Raw data below:
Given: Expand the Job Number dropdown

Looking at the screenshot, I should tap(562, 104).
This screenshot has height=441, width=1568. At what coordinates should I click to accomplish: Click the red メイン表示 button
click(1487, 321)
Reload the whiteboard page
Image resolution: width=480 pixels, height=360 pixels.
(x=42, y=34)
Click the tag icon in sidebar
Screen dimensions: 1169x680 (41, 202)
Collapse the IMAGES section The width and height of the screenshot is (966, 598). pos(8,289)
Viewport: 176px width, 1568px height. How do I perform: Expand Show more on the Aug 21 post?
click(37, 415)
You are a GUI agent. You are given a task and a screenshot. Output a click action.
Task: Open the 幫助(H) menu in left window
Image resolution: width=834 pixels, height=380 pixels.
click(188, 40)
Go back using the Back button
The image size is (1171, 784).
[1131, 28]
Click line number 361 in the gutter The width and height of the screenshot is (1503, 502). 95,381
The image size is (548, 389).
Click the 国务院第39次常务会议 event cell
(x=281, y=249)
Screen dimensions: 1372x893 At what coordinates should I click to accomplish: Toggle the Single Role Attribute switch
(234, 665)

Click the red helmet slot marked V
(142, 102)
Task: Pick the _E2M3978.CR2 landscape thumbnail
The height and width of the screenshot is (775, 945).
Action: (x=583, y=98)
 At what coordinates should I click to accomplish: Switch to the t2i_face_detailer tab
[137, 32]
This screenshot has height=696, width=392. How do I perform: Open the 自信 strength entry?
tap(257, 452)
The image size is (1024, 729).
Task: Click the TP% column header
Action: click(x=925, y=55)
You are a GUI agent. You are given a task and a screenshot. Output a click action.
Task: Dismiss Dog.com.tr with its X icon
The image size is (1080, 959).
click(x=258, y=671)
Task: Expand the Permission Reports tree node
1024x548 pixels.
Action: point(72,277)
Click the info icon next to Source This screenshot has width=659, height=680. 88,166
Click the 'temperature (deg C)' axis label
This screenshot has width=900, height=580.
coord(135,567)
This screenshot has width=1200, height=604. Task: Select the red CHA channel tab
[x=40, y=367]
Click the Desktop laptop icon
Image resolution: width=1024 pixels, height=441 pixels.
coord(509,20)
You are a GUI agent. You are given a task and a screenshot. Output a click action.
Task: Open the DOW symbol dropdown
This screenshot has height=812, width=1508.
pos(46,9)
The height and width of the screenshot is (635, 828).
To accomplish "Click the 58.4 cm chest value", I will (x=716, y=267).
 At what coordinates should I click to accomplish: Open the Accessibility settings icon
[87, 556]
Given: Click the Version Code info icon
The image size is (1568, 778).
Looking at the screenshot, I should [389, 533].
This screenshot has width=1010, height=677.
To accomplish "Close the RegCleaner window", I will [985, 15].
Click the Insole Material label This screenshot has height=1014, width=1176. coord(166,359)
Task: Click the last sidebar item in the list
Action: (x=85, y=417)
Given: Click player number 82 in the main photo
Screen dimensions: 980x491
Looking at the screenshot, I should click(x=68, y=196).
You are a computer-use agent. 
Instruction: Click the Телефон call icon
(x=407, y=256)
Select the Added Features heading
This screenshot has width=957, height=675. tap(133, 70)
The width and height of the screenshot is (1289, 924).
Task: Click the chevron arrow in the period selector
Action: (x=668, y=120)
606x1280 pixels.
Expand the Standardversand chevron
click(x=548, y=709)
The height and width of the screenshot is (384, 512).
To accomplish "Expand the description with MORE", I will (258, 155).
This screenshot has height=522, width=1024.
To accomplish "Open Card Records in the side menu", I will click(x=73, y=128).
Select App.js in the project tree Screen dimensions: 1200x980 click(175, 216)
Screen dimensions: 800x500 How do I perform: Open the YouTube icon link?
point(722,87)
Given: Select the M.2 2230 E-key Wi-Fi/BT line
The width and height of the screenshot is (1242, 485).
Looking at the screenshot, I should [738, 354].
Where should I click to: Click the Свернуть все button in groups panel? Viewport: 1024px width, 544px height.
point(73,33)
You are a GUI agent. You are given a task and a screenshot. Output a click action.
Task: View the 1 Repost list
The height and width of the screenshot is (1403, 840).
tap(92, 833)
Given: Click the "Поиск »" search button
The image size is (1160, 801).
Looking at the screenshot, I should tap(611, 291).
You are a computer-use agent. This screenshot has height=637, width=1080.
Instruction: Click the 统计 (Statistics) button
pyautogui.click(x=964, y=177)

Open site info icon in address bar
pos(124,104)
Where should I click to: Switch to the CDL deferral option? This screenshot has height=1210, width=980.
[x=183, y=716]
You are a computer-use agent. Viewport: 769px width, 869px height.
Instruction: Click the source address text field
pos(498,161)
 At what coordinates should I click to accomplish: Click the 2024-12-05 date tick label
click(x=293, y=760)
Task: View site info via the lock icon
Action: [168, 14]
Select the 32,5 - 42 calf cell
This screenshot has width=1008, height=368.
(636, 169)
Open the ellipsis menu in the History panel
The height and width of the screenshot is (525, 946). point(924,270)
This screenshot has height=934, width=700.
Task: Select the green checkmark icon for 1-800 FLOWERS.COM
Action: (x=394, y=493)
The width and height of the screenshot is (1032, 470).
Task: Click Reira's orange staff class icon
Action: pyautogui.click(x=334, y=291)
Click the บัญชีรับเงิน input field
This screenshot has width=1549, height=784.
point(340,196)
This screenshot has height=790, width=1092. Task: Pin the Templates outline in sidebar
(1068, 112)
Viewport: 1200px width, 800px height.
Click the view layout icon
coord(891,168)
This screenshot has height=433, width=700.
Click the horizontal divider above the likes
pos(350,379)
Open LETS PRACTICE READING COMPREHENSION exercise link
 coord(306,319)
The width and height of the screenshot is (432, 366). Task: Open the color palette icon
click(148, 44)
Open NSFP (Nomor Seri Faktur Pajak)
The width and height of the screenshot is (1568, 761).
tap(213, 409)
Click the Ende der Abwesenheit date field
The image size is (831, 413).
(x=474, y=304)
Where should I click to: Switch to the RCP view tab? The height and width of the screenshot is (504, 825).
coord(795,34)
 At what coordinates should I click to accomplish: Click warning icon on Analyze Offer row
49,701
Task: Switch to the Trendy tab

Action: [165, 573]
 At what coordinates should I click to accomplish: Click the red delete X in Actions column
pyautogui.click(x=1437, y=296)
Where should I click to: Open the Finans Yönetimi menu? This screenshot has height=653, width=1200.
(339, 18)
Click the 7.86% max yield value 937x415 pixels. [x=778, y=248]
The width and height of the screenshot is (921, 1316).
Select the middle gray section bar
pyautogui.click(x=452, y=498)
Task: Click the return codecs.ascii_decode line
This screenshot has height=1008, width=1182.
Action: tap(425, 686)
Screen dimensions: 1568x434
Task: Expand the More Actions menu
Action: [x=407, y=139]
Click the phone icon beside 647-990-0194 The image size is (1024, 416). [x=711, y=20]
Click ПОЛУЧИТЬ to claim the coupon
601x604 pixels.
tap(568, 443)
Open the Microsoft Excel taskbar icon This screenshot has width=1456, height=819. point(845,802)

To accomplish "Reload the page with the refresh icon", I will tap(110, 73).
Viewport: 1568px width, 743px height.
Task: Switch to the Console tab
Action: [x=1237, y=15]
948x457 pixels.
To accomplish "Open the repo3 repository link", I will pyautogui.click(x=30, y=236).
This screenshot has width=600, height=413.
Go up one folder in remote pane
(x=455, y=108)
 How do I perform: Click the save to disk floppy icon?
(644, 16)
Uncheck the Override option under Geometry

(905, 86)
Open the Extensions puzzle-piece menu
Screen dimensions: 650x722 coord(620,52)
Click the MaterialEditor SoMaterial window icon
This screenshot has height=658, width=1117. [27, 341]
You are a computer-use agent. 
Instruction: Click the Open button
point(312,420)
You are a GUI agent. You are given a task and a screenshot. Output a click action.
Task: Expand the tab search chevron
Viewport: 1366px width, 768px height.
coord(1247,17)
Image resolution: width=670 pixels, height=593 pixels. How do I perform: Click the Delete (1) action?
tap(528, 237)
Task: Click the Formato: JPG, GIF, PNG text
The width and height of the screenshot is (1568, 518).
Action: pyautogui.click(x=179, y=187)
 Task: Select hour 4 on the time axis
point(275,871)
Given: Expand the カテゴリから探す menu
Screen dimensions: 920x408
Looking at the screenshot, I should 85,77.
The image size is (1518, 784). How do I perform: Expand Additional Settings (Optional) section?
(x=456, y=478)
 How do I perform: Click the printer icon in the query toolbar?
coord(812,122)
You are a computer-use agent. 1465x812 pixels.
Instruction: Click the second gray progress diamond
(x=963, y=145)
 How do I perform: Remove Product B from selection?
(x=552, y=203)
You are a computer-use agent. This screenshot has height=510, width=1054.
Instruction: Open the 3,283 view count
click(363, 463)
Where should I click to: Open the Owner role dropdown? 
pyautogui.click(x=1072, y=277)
End of Raw data.
### Required action
The lines to copy run from the start of the records above through the line holding "Collapse the IMAGES"; give them exactly, both ends included, and nothing else.

### Exercise result
Given: Expand the Job Number dropdown

Looking at the screenshot, I should tap(562, 104).
This screenshot has height=441, width=1568. At what coordinates should I click to accomplish: Click the red メイン表示 button
click(1487, 321)
Reload the whiteboard page
Image resolution: width=480 pixels, height=360 pixels.
(x=42, y=34)
Click the tag icon in sidebar
Screen dimensions: 1169x680 (41, 202)
Collapse the IMAGES section The width and height of the screenshot is (966, 598). pos(8,289)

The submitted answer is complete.